In February, Manitoba Premier Wab Kinew announced an investment of $36.4 million over two years in infrastructure projects at the port aimed at growing international trade.

“Churchill presents huge opportunities when it comes to mining, agriculture and energy,” Kinew said in a release.

“These new investments will build up Manitoba’s economic strength and open our province to new trading opportunities.”

In March, the federal government committed $175 million over five years to the project including $125 million to support the rail line and $50 million to develop the port.

“It’s important to point out that investing in Churchill was something that both the Liberal and Conservative parties agreed on during the federal election campaign,” said Avery, a British Columbian who worked in the airline industry for more than two decades before joining AGG.

Reduced travel time

Freight safety check at the Port of Churchill. Photo courtesy Arctic Gateway Group

The federal financial support helped AGG upgrade the rail line, repairing the 20 different locations where it was washed out by flooding in 2017.

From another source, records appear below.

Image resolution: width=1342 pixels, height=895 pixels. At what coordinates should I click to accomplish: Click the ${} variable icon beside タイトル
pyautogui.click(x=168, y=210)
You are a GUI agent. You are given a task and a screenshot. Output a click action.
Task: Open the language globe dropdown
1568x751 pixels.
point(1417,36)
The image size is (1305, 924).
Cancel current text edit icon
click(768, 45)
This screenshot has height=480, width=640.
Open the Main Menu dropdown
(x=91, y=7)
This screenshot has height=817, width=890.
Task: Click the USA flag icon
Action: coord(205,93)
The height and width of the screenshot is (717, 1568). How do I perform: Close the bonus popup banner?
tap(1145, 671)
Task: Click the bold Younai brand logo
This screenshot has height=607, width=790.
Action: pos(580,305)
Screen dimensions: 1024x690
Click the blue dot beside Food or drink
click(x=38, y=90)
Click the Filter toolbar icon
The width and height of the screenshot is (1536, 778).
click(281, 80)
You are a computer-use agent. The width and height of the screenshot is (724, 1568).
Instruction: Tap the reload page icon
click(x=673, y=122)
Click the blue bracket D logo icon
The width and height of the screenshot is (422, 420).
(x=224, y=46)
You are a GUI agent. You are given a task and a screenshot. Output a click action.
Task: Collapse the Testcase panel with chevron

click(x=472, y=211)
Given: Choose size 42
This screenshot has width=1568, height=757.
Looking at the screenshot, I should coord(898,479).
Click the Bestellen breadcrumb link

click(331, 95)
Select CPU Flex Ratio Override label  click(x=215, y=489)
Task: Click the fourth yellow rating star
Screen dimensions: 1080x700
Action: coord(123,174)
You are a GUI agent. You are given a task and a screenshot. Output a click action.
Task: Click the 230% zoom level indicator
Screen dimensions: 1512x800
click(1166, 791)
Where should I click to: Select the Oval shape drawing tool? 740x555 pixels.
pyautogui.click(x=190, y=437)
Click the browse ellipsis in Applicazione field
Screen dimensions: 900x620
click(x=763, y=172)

Improvements included laying more than 1,600 rail cars worth of ballast rock for stabilization and drainage, installing almost 120,000 new railway ties and undertaking major bridge crossing rehabilitations and switch upgrades.

The result has seen travel time by rail reduced by three hours — or about 10 per cent — between The Pas and Churchill.

AGG also built a dedicated storage facility for critical minerals and other commodities at the port, the first new building in several decades.

Those improvements led to a milestone in August 2024, when a shipment of zinc concentrate was shipped from the port to Belgium. It was the first critical minerals shipment from Churchill in more than two decades.

The zinc concentrate was mined at Snow Lake, Manitoba, loaded on rail cars at The Pas and moved to Churchill. It’s a scenario Avery hopes to see repeated with other commodities from the Prairies.

Addressing Arctic challenges

The Port of Churchill. Photo courtesy Arctic Gateway Group

The emergence of new technologies has helped AGG work around the challenges of melting permafrost under the rail line and ice in Hudson Bay, he said.

Real-time ground-penetrating radar and LiDAR data from sensors attached to locomotives can identify potential problems, while regular drone flights scan the track, artificial intelligence mines the data for issues, and GPS provides exact locations for maintenance.

The group has worked with permafrost researchers from the University of Calgary, Université Laval and Royal Military College to better manage the challenge. “Some of these technologies, such as artificial intelligence and LiDAR, weren’t readily available five years ago, let alone two decades,” Avery said.

On the open water, AGG is working with researchers from the University of Manitoba to study sea ice and the change in sea lanes.

“Icebreakers would be a game-changer for our shipping operations and would allow year-round shipping in the short-term,” he said.

“Without icebreakers, the shipping season is currently about four and a half months of the year, from April to early November, but that is going to continue to increase in the coming decades.”

Interest from potential shippers, including energy producers, has grown since last year’s election in the United States, Avery said.

“We’re going to continue to work closely with all levels of government to get Canada’s products to markets around the world. That’s building our nation. That’s why we are excited for the future.”